Benefits of the USGS Data Strategy are many. The USGS will contribute to open science by increasing efficiencies in the consistent management of valuable data assets; driving innovation that results in modernized capabilities to ensure data are analysis ready; increasing data skills across the Bureau to enhance workforce data literacy; broadening capacity to understand and address needs of stakeholders; and measuring progress in producing findable, accessible, interoperable, and reusable (FAIR) data products.

The major goals and objectives of the USGS Data Strategy promote maximizing the utility of USGS data based on stakeholder needs, promoting data innovation, coordinating common data practices, modernizing our USGS enterprise data architecture, and enhancing our data-centric culture. The goals and objectives in the strategy align with other Bureau strategic plans, guidance, and directives from the Department of the Interior and the Federal Government. This strategy is a key component to strengthen the Bureau’s data ecosystem to ensure a relevant, long-term capacity that supports internal needs and achieves its scientific mission in the most efficient and effective manner.

Background and Purpose

A global movement is underway to increase access to data to enable greater transparency, utility, and integration capabilities to expand the scope and scale of science. The increased access to scientific data has resulted in a need to maximize investment in Federal data through adoption of findable, accessible, interoperable, and reusable (FAIR) principles (Wilkinson and others, 2016). Federal science agencies are recognizing the importance of open and reusable science and are establishing mechanisms and policies to support scientists in the release of scientific data (Holdren, 2013; National Oceanic and Atmospheric Administration, 2020; U.S. Department of State, 2021; Nelson, 2022; U.S. Department of Commerce, 2022; U.S. Geological Survey [USGS], 2023).

The USGS provides science about the natural hazards that threaten lives and livelihoods; water, energy, minerals, and other natural resources that humans rely on; health of ecosystems and environment; and impacts of climate and land-use change. Created by an act of Congress in 1879, the USGS is the primary water, earth, and biological science and civilian mapping bureau in the Department of the Interior (USGS, 2021b). The USGS provides stakeholders, scientists, and the public with timely, accurate data needed for decision making, from critical emergencies to land management planning. The “U.S. Geological Survey 21st-Century Science Strategy 2020–2030” (USGS, 2021b) describes the increasing complexity of scientific challenges and the importance of evolving all aspects of Bureau capacity, including our management of all data assets, to support our mission to provide integrative, predictive, multidisciplinary science. Data assets that are appropriately coupled with each other, managed, and of high quality represent the outputs of a workforce knowledgeable in data and research activities that possesses the skills to deliver value from those data. The USGS prides itself in its scientific integrity and its ability to conduct unbiased science and data collection.

With data as its primary currency, the USGS has long recognized the strategic importance and value of well-managed data assets as an integral component of scientific integrity. The USGS invests in the science lifecycle, including collection of unbiased data assets, interpretation, peer review, interpretive publications, and data release, thereby contributing to the overall advancement and transparency of scientific research used in decision making and for public safety. In 2016, the USGS published a set of four data policies as a part of Fundamental Science Practices (FSP) that provide guidance to review, release, and preserve scientific data. In FSP, the term “data” is defined as “Observations or measurements (unprocessed or processed) represented as text, numbers, or multimedia” (USGS, undated a). Data are considered noninterpretive information (USGS, 2017). Within the USGS Data Strategy, scientific data are recognized in the broadest sense to include the variable(s) collected, standard metadata, transformations and subsequent interpretations of the data, quality assurance and quality control, constructs for the data such as projections and datums, calibration data associated with the collection, and more. This broad understanding pertains to all fields of science and processes for data collection and analysis from sources such as laboratory, field, drone, and satellite.

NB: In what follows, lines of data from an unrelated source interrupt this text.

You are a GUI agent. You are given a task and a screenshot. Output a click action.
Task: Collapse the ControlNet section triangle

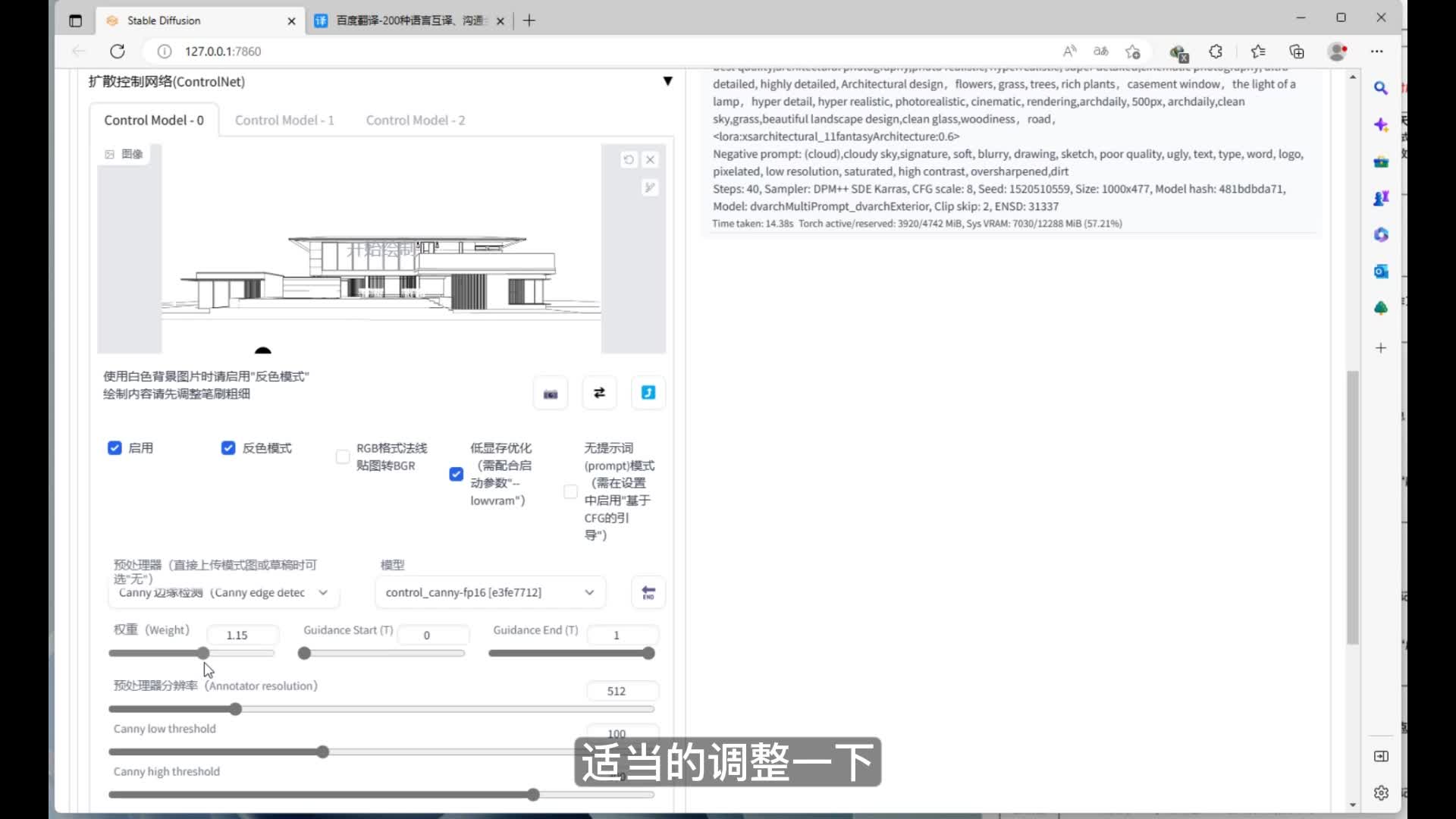(667, 81)
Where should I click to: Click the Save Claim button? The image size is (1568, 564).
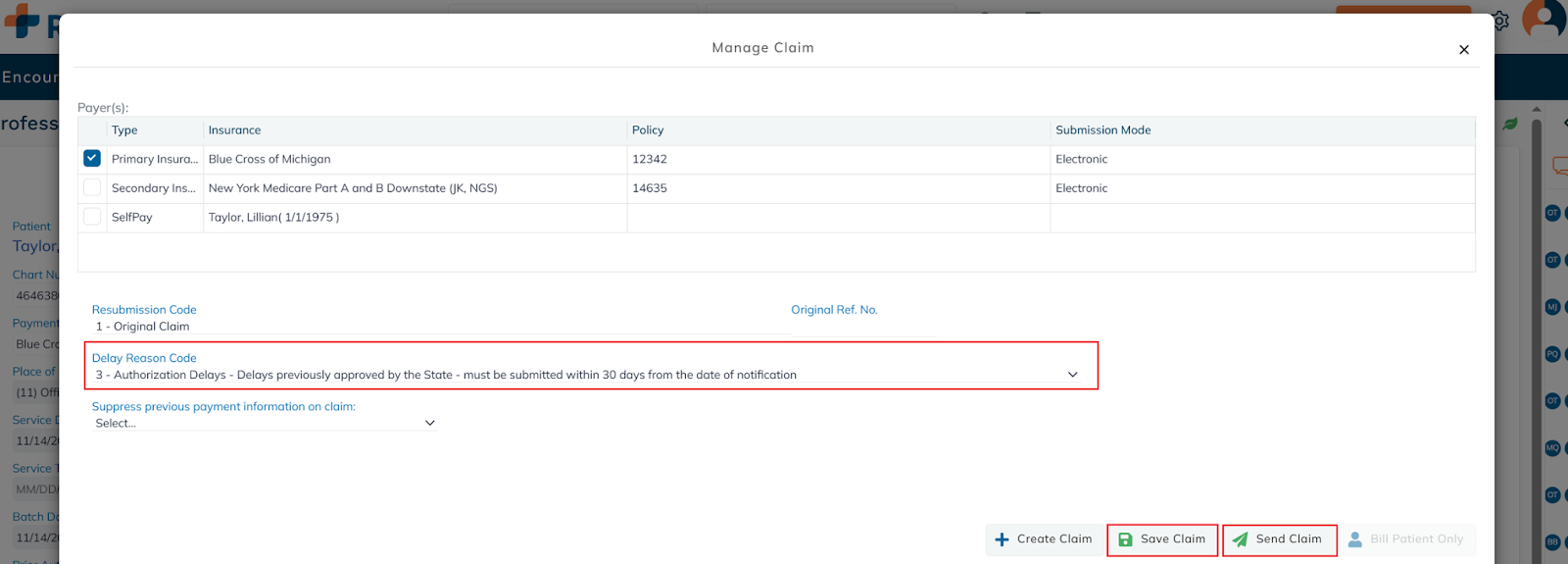point(1162,539)
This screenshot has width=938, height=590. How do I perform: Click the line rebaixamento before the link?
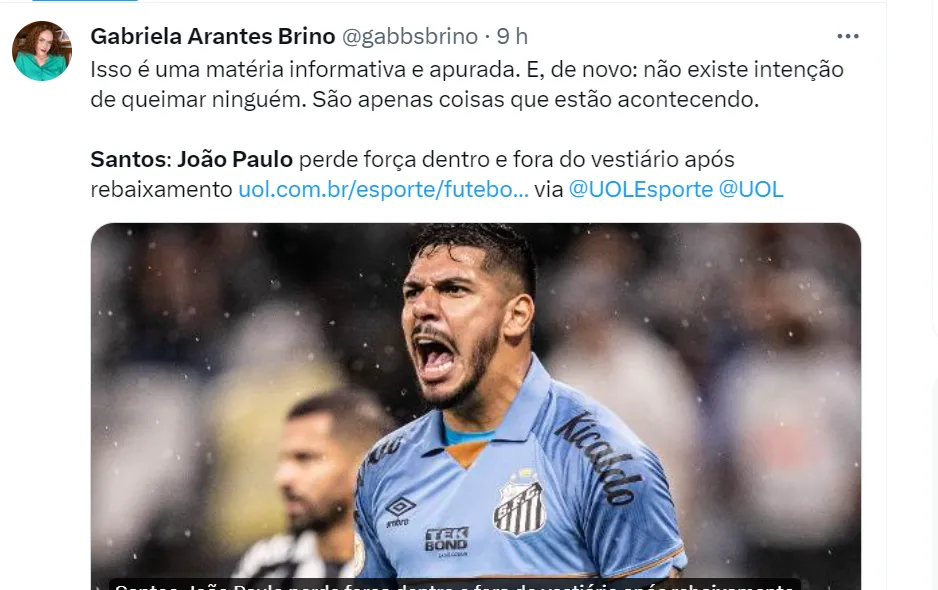(x=162, y=189)
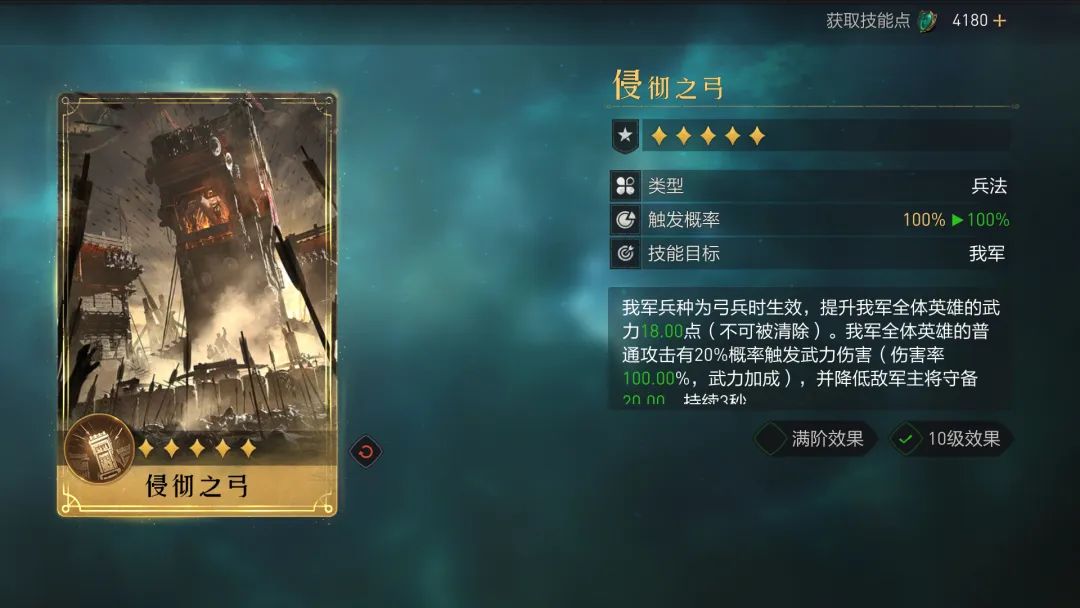Select the 类型 兵法 row
Viewport: 1080px width, 608px height.
[x=811, y=186]
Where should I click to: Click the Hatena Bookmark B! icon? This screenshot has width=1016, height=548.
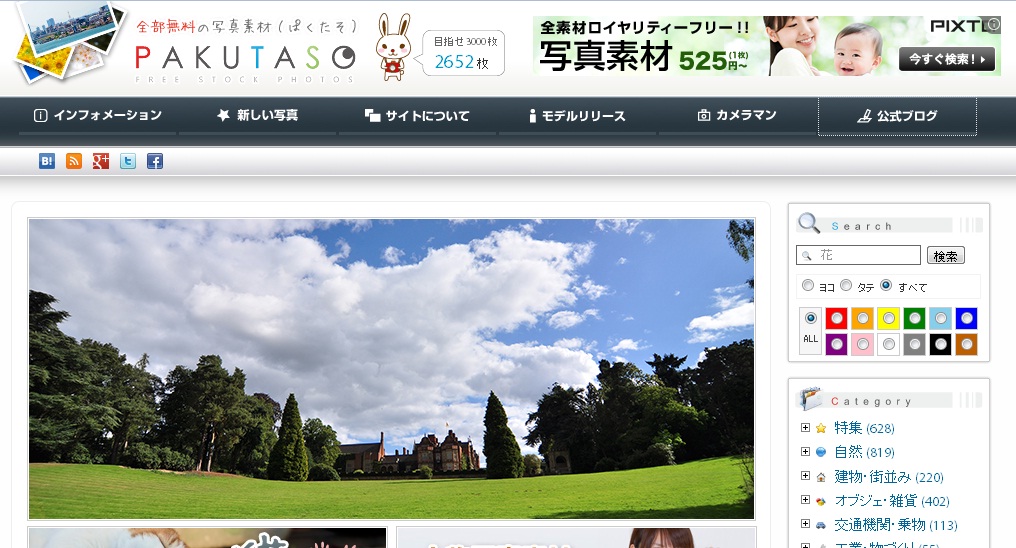(x=46, y=161)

Scientific data management and release applications, such as trusted digital repositories (USGS, undated b) and tools supporting metadata and identifiers, in addition to best practices and trainings, enable scientists and other USGS personnel to efficiently apply the data lifecycle (fig. 1; Faundeen and others, 2013; USGS, 2021a). As a result, scientists have made thousands of datasets available to the public. Foundational Government directives and laws, such as the Foundations for Evidence-Based Policymaking Act of 2018 (Public Law 115–435, 132 Stat. 5529) as well as Executive Order 13642, “Making Open and Machine Readable the New Default for Government Information” (Obama, 2013), provide a framework for addressing strategic data management. The USGS Data Strategy builds on that framework by outlining high-level goals and objectives that serve as a long-term, decadal guide toward achieving a broad, data-focused vision. Each goal will have its own implementation plans that are carefully aligned and coordinated.

The U.S. Geological Survey Science Data Lifecycle Model has the following steps: plan,
                     acquire, process, analyze, preserve, and publish or share.
Figure 1.

Diagram showing U.S. Geological Survey Science Data Lifecycle Model (modified from Faundeen and others, 2013).

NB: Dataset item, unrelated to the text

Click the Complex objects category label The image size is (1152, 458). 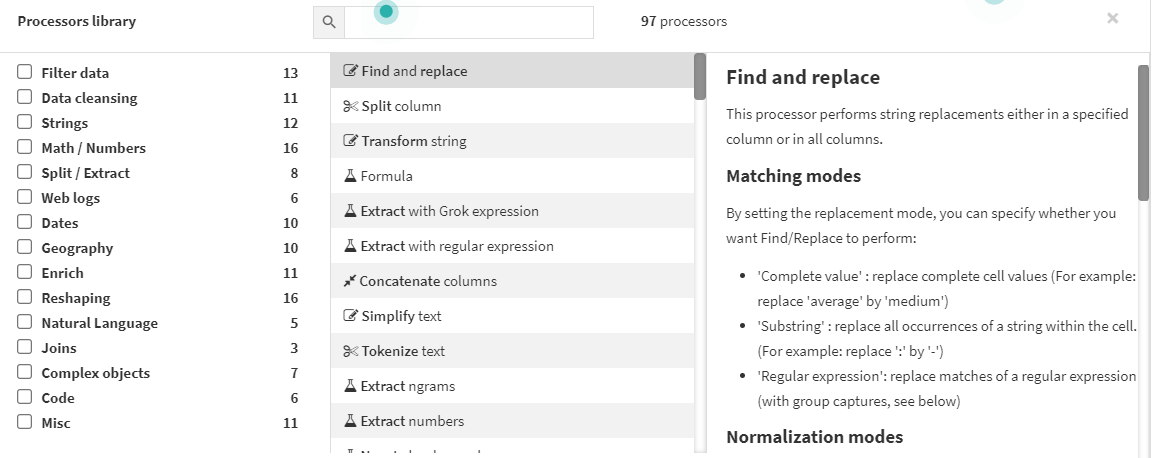pos(96,373)
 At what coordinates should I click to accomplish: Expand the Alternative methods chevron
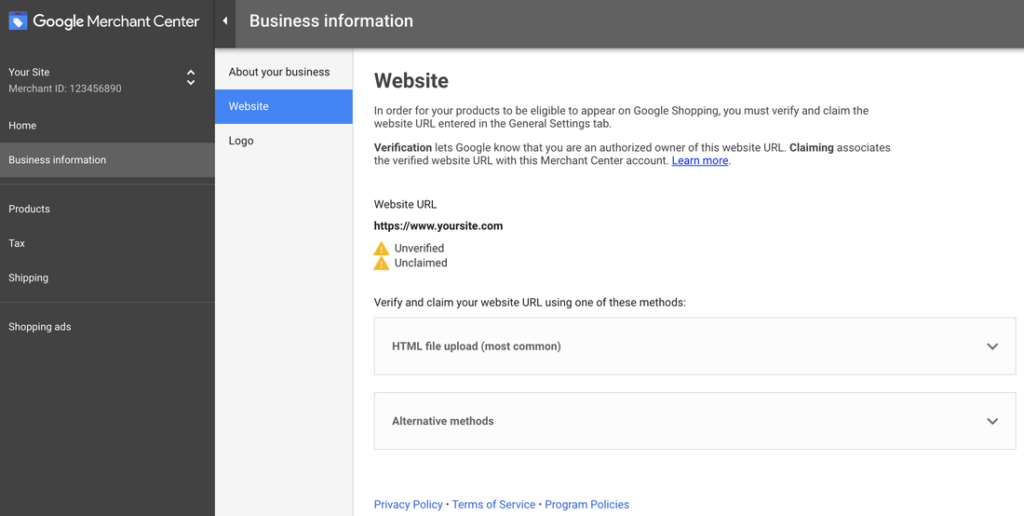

The USGS Data Strategy serves to provide a consistent approach to managing the lifecycle of USGS data such that their maximum value can be realized. These data include both public and internal scientific and nonscientific data (for example, business operations). The strategy maintains a focus specifically on data, while not excluding the critical importance of the analysis and interpretation of those data and resulting products by USGS scientists and personnel that result in high-impact scientific conclusions. With common data goals, the USGS can reach common data successes.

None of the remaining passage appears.